無言の圧力がよりいっそう強くなっていくも、おめでたいことにデブは気づいていないようだった。いや、わかっているうえでわざと意に介していないようにふるまっているのだろう。その神経のずぶとさがわたしは羨ましくなった。だがそれと同時にこんなやつにはなりたくないとも思った。

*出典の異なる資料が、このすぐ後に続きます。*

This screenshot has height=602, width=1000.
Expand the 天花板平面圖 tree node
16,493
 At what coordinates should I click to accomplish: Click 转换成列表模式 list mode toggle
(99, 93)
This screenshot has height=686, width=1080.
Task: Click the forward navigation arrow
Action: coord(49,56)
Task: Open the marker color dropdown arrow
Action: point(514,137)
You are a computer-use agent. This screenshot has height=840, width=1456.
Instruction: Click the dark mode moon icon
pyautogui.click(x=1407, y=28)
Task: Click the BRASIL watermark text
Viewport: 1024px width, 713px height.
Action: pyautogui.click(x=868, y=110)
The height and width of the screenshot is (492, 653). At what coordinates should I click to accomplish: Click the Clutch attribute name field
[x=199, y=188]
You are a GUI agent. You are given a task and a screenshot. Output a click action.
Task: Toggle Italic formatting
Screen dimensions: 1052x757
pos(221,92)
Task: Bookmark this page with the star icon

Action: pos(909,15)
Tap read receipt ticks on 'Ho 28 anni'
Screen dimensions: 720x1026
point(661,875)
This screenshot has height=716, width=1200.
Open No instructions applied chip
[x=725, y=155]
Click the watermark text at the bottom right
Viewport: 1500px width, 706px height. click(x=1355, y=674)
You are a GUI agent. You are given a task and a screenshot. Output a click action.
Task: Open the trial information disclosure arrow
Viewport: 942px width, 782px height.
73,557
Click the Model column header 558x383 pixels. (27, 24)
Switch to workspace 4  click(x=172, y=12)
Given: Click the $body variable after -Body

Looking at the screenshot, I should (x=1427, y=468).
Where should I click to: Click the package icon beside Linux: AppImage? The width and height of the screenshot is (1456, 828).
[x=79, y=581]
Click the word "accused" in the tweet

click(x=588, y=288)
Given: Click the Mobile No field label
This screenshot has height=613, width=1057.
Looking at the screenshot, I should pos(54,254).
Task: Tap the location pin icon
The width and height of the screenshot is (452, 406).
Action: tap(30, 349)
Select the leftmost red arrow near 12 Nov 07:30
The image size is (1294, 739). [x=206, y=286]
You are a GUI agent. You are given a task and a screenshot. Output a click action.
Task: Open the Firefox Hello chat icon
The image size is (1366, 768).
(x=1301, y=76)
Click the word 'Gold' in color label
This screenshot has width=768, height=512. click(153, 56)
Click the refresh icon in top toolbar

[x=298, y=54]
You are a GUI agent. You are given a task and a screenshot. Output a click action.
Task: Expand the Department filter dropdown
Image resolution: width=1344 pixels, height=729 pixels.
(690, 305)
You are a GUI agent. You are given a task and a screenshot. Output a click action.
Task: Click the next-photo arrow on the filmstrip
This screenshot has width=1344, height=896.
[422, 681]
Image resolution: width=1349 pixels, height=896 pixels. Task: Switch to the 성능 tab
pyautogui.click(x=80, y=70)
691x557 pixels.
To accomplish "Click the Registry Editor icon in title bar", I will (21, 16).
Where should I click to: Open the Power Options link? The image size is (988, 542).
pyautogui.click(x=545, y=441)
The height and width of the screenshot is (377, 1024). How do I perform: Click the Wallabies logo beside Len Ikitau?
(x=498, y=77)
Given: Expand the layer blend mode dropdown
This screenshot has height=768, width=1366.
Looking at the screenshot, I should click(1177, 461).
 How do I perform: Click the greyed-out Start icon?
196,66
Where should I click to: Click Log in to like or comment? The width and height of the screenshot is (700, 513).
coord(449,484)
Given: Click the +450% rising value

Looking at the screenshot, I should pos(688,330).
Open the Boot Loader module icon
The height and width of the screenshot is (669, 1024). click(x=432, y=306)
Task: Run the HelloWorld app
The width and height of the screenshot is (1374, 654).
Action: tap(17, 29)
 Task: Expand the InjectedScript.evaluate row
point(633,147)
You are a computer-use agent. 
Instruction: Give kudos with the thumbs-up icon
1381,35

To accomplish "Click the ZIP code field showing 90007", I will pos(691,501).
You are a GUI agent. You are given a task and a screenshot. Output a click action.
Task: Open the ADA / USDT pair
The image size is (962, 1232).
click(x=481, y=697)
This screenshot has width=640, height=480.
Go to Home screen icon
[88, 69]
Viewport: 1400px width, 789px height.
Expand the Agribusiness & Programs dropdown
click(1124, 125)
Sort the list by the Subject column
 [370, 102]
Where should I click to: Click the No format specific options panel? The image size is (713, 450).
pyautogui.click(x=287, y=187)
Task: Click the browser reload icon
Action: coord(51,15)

手にしている携帯に表示されたリズムゲームのアイコンを妙に機敏にタップしながら、酸素の取り込みのためか彼はところどころで変に出っ張った唇を開閉した。そのたびに空気中のにんにく濃度が上がっていく。ラーメンにすりおろしたそれをたっぷり放り込んで食し、家に帰ってから入浴も歯磨きもせずに寝て、普通に起きて電車に乗り、スマホアプリを立ち上げる。彼が過ごしたと思しき昨晩から今現在までの時間の断片たちがはっきりと思い浮かぶ。早く降りろよ、あと三駅も耐えるなんて拷問だろと考えながらゾゾタウンを見ていると、突然電車が大きくぐらついた。緊急停止します。緊急停止します。無機質な声が臭気の中に溶け込んでいく。この路線はあちこちに踏切があるため、たびたびこういうことが起こる。外の風景から考えると、もう少し進んだところにはたしかそれなりに大きい踏切があったはずだ。
「おい」
予期せぬアクシデントで車内がにわかにごたつく中、その声ははっきりとわたしの耳に届いた。おい! 気にせず携帯を触っていると、それはひと回りくらい大きい声になった。
「ったくよお」
瞬間、わたしの手元がなにかの衝撃によって揺れ、あやうく携帯を取り落としそうになった。ぎょっとしながら前を向く。ちょうど、迷惑そうな顔をしたデブが自分の背中を腕で払っていた。なんだよこっちのほうが困ってるんですけど主にお前のせいでなと思ったとき、体が揺れによって傾いだことで、自分の携帯が彼の背中に突き刺さってしまっていたのだということにわたしは気づいた。
「す、すみませえん」
またあの声が口をついた。肉に埋没したデブの黒目が私を捉える。ひときわ大きな舌打ちをすると、彼はふたたび携帯に視線を落とした。窓から漏れる朝の光で、指紋だらけの画面が白く光っている。ったくよお、まったくよお、ざけんなよお。怒りが収まっていないのか、彼は素早く指を動かしながらも、ときおりわたしをじろじろとねめつけてきていた。ゲームが終了したのか、イヤホンから垂れ流される雑音が小さくなった。FULL COMBO。青く縁取りされた丸っこい文字が脂まみれの中で輝いている。
それが目に入ったのを合図に、わたしは筋骨隆々の男になる。